Alan Heaton was a quiet little man who worked in the offices of a bus company in his native Lancashire and liked to run in the local hills at weekends and walk and climb in the Scottish Highlands. In a football shirt, supplemented by a cutdown plastic mac on rainy days, and shorts bulging with sandwiches, Heaton was quite a contrast with today’s runners and their hi-tech tops, hydration packs, energy gels and GPS watches.
He sounds like a character from Monty Python, or Michael Palin’s Ripping Yarns. And indeed, his story reads like something out of Boy’s Own. He was 422nd out 467 finishers in the 1956 national cross-country championships. But cross-country races are only a few miles long. And Heaton’s great strength was that he could just keep going, hour after hour, hill after hill.
In his running outfit the mild-mannered clerk became some sort of running superhero, setting and breaking records as he went. Four years after that unremarkable cross-country performance he ran more than 42 Lakeland summits, including Scafell Pike, the highest point in England, in less than 24 hours, a feat first attributed to the Keswick hotelier Bob Graham in 1932. No one had done it since, and Heaton was more than an hour faster.
Heaton effectively established a challenge that continues to this day, with the record now held by the great Catalonian sky runner Kilian Jornet, though the “Bob Graham Round” retains an air of mystery and secrecy.
Heaton’s passion for hills brought him to Scotland regularly. He ran in the annual Ben Nevis race no fewer than 30 times, with a best time of 1 hour and 48 minutes. There was a Heaton Trophy for the fastest two-man veterans team, named after Heaton and his brother Ken, who was also a notable hill-runner.
Heaton also came to Scotland for orienteering events and to walk, run and climb Munros, with crampons and ice axe. “Alan completed most of the Scottish Munros and most of them in the winter months,” recalled Alistair Patten, who ran with Heaton regularly and served as pacemaker and running companion on the initial and closing stages of Heaton’s historic Bob Graham Round on an uncomfortably hot day in June 1960.
“In February in the 1960s and 1970s we used to spend a week staying at mountaineering huts and tackling the mountains’ winter conditions. It was here that Alan was honing his strength and navigational skills and from here he went on to achieve some amazing record attempts.”
In 1985, at the age of 57, Heaton set out to run over the summit of every single one of the Wainwrights – the 214 Lakeland fells listed in seven guides by the famous hillwalker and author Alfred Wainwright. All but one are over 1,000ft. The total ascent is like running up and down Everest starting at sea level and doing it four times. Heaton ran day after day, stopping only to sleep… and visit a hospital as one of his toes began to swell and he was in agony. It turned out to be septic. He received treatment and medication and carried on, completing the entire 320-mile route in 9 days 16 hours and 42 minutes.
One of three brothers, Alan Heaton was born in 1928 in the industrial town of Haslingden in Lancashire and grew up in nearby Accrington. His father was a printer and later a postman. Heaton attended the local school, where he was perhaps most noted for his footballing skills.

- - - - -

Problems to work on
**A.** According to the piece about Alan Heaton, how many times did he run in the annual Ben Nevis race?
**B.** Write out the part of the piece about Alan Heaton between "Alan Heaton was a" and "hill after hill.", inclusive.

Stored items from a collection
- - - - -

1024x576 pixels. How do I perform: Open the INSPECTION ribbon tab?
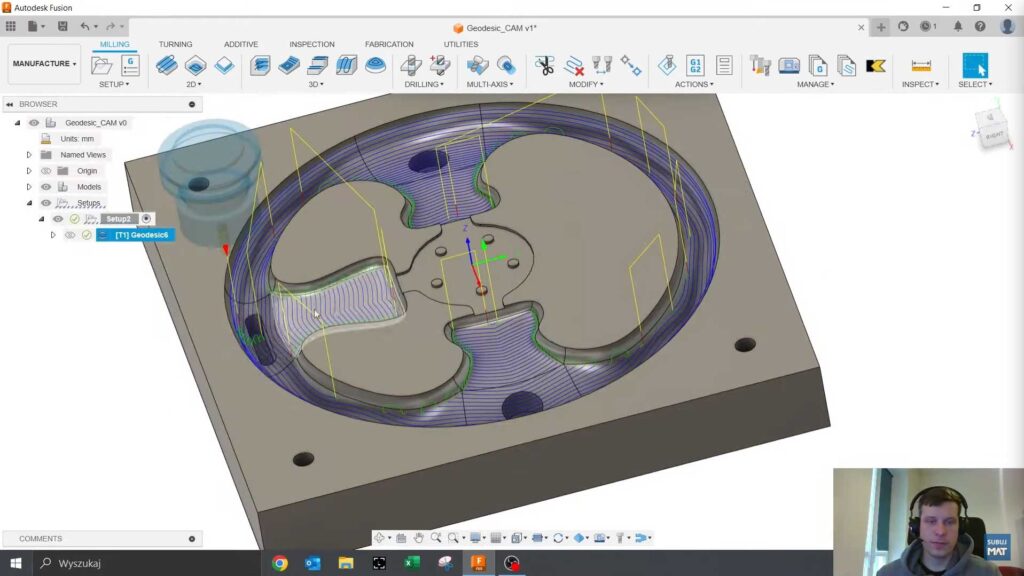pyautogui.click(x=312, y=44)
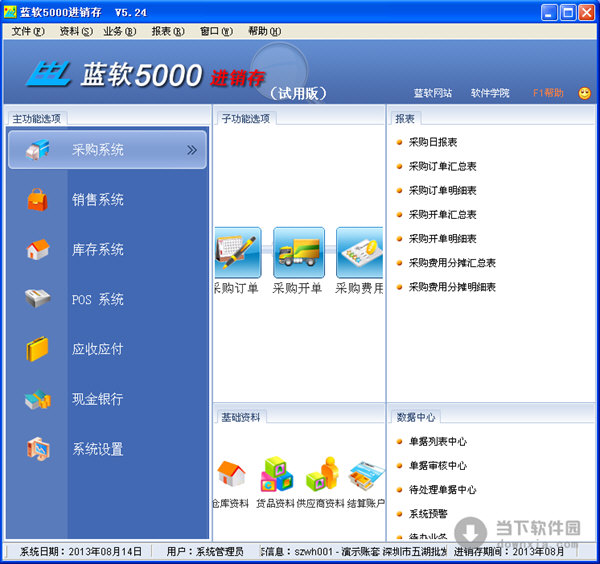This screenshot has height=564, width=600.
Task: Click the 软件学院 link
Action: 490,93
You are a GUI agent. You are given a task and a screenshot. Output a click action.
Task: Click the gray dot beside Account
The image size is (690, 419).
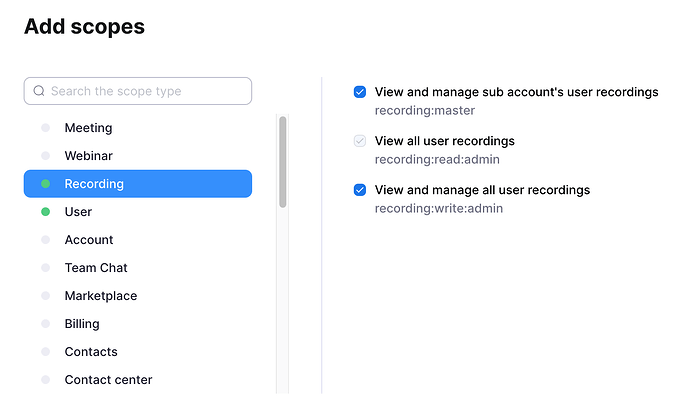[45, 240]
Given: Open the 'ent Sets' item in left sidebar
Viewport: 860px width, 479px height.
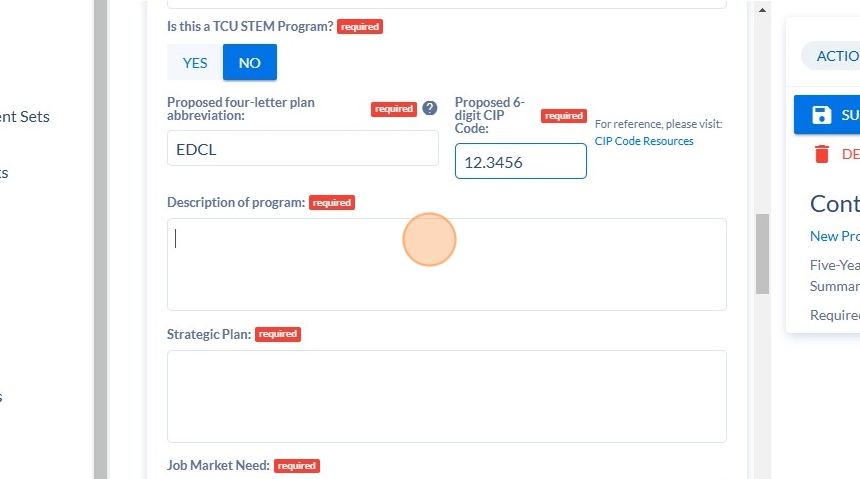Looking at the screenshot, I should [x=25, y=117].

- - - - -

Answers to the problems
**A.** 30 times

**B.**
Alan Heaton was a quiet little man who worked in the offices of a bus company in his native Lancashire and liked to run in the local hills at weekends and walk and climb in the Scottish Highlands. In a football shirt, supplemented by a cutdown plastic mac on rainy days, and shorts bulging with sandwiches, Heaton was quite a contrast with today’s runners and their hi-tech tops, hydration packs, energy gels and GPS watches.
He sounds like a character from Monty Python, or Michael Palin’s Ripping Yarns. And indeed, his story reads like something out of Boy’s Own. He was 422nd out 467 finishers in the 1956 national cross-country championships. But cross-country races are only a few miles long. And Heaton’s great strength was that he could just keep going, hour after hour, hill after hill.